Banuelos Erika, Ramsey Keri, Belnap Newell, Krishnan Malavika, Balak Chris, Szelinger Szabolcs, Siniard Ashley L, Russell Megan, Richholt Ryan, De Both Matt, Piras Ignazio, Naymik Marcus, Claasen Ana M, Rangasamy Sampathkumar, Huentelman Matthew J, Craig David W, Campeau Philippe M, Narayanan Vinodh, Schrauwen Isabelle
Center for Rare Childhood Disorders, Translational Genomics Research Institute, Phoenix, AZ, 85004, USA.
Neurogenomics Division, Translational Genomics Research Institute, Phoenix, AZ, 85004, USA.
F1000Res. 2017 Apr 24;6:553. doi: 10.12688/f1000research.10588.1. eCollection 2017.

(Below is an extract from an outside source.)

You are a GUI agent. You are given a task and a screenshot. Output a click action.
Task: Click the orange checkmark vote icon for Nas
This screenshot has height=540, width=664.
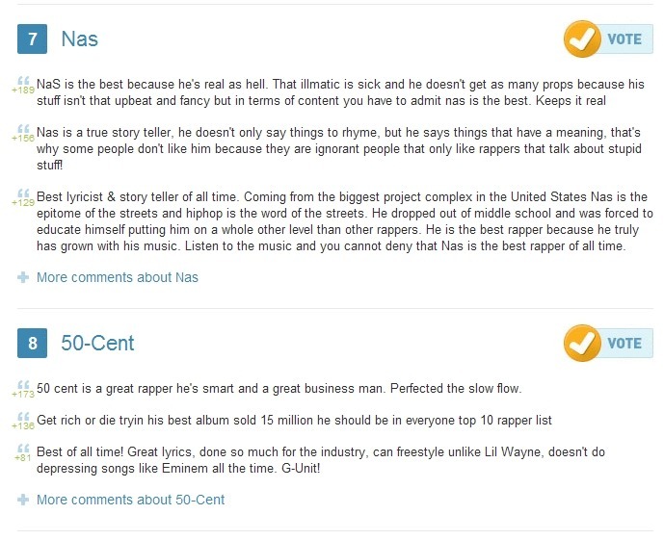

Mutations disrupting presynaptic protein TBC1D24 are associated with a variable neurological phenotype, including DOORS syndrome, myoclonic epilepsy, early-infantile epileptic encephalopathy, and non-syndromic hearing loss. In this report, we describe a family segregating autosomal dominant epilepsy, and a 37-year-old Caucasian female with a severe neurological phenotype including epilepsy, Parkinsonism, psychosis, visual and auditory hallucinations, gait ataxia and intellectual disability. Whole exome sequencing revealed two missense mutations in the gene segregating within this family (c.1078C>T; p.Arg360Cys and c.404C>T; p.Pro135Leu). The female proband who presents with a severe neurological phenotype carries both of these mutations in a compound heterozygous state. The p.Pro135Leu variant, however, is present in the proband's mother and sibling as well, and is consistent with an autosomal dominant pattern linked to tonic-clonic and myoclonic epilepsy. In conclusion, we describe a single family in which mutations cause expanded dominant and recessive phenotypes. In addition, we discuss and highlight that some variants in might cause a dominant susceptibility to epilepsy.
破坏突触前蛋白TBC1D24的突变与多种神经学表型相关,包括DOORS综合征、肌阵挛性癫痫、早发性婴儿癫痫性脑病和非综合征性听力损失。在本报告中,我们描述了一个分离常染色体显性癫痫的家族,以及一名37岁的白种女性,她具有严重的神经学表型,包括癫痫、帕金森症、精神病、视觉和听觉幻觉、步态共济失调和智力残疾。全外显子组测序揭示了该家族中分离出的该基因的两个错义突变(c.1078C>T;p.Arg360Cys和c.404C>T;p.Pro135Leu)。表现出严重神经学表型的女性先证者以复合杂合状态携带这两种突变。然而,p.Pro135Leu变体也存在于先证者的母亲和兄弟姐妹中,并且与与强直阵挛性和肌阵挛性癫痫相关的常染色体显性模式一致。总之,我们描述了一个单一的家族,其中突变导致显性和隐性表型扩展。此外,我们讨论并强调,该基因中的一些变体可能导致对癫痫的显性易感性。